IL TERZO UOMO: ITALIANO. «Il fatto che uno sia popolare non significa che sia un galantuomo». L’obiezione è accompagnata da un sogghigno che rimanda alla politica italiana. Chi la fa ha voce in capitolo perché è l’unico italiano citato da Page e Brin tra i contributi scientifici che hanno aperto la strada a Google. Si chiama Massimo Marchiori, ha 34 anni, insegna materie informatiche all’Università di Venezia e fa il ricercatore al Mit di Boston, dove collabora con Tim Berners-Lee, l’inventore del Web. Ha conosciuto Larry Page nell’aprile del 1997, alla Sesta conferenza internazionale sul World Wide Web di Santa Clara (California), e lo ricorda come un tipo «umile, molto alla mano, con una mentalità più imprenditoriale rispetto a Sergey Brin». I motori di ricerca dell’epoca, ricorda Marchiori, «davano un punteggio a ogni singola pagina e basta. Io ne presentai un nuovo, Hypersearch, che andava a vedere anche la relazione della pagina con il resto del Web». L’idea vincente di Google è quindi un misconosciuto made in Italy. «Solo che io la pensavo in un altro modo rispetto a Page e Brin. Nella loro impostazione, se un sito di auto è segnalato da un sito di auto o di scooter il punteggio non cambia. Ma il navigatore sta cercando auto, non scooter. Il mio progetto teneva conto di questo, privilegiava la qualità dell’informazione che posso raggiungere da un sito, non la sua popolarità».

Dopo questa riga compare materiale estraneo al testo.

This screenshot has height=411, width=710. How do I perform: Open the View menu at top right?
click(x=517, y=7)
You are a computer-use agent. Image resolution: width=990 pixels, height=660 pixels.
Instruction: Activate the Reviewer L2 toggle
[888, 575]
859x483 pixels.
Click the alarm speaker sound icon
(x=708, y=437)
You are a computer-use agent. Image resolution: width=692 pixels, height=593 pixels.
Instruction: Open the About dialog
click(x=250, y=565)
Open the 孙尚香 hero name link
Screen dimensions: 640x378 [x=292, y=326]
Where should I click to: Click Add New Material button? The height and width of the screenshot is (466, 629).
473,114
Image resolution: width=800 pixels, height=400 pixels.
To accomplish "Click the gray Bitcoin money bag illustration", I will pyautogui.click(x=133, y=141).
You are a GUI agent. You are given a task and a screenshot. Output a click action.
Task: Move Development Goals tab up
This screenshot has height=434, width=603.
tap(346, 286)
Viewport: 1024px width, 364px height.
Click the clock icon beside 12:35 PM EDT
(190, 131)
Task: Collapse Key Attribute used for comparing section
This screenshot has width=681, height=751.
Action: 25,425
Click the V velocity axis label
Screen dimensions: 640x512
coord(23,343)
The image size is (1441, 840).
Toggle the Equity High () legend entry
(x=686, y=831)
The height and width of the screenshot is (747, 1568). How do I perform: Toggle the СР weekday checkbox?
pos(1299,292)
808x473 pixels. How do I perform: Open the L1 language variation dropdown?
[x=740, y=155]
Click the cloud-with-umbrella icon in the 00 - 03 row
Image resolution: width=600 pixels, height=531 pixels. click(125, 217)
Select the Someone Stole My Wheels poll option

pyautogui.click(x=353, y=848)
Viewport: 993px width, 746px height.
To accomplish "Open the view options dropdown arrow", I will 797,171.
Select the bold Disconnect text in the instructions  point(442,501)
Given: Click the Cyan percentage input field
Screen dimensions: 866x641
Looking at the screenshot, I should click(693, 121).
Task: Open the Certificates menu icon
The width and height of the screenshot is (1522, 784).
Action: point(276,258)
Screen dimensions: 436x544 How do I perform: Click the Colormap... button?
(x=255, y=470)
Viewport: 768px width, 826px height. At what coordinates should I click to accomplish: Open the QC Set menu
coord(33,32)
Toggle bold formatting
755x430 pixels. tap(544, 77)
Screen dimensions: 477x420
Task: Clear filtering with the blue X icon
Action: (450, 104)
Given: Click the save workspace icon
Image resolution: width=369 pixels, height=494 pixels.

Se oggi Google non è italiano è perché i due studenti di Stanford hanno ben miscelato il genio matematico con quello imprenditoriale: «Con l’algoritmo giusto, la loro strada consentiva ricerche più veloci», riprende Marchiori. «In più, in un’epoca in cui Yahoo! e gli altri costruivano grandi portali pieni di roba, loro hanno avuto l’intuizione di fare un sito semplice, con il motore e nient’altro. Ricordiamoci che a quell’epoca le connessioni erano lente e le pagine web si aprivano a fatica. Google invece si apriva subito e rispondeva rapidamente alle ricerche. Molti navigatori cominciarono a preferirlo anche se il suo archivio, agli inzi, era molto più piccolo di quello dei concorrenti».
Anche grazie a queste intuizioni Google è diventato il «cervello del mondo», una fonte di informazione quasi monopolistica per milioni di navigatori. Entrare nei suoi meccanismi, quindi, è qualcosa che ha a che fare con la democrazia. «Google presenta lo stesso problema della tv: se hai qualcosa di interessante da dire ma non hai il “canale”, la tua informazione vale zero», spiega Marchiori. «Google decide lo “share” di un programma, cioè di un sito. In fondo si basa sulla raccomandazione. Più un sito è raccomandato da altri, più è visibile, e questo agli albori del Web andava anche bene. Ma oggi è diventata fondamentale la pubblicità, cioè la raccomandazione a pagamento. La prospettiva cambia completamente». E qui si innesta una spirale viziosa: i «voti» a pagamento spingono in alto certe pagine, che così diventano popolari e ottengono anche i voti «democratici» dei siti disinteressati, e l’effetto spinta si moltiplica. «Infatti gli ultimi studi sui motori di ricerca dicono che Google sta peggiorando», conclude Massimo Marchiori.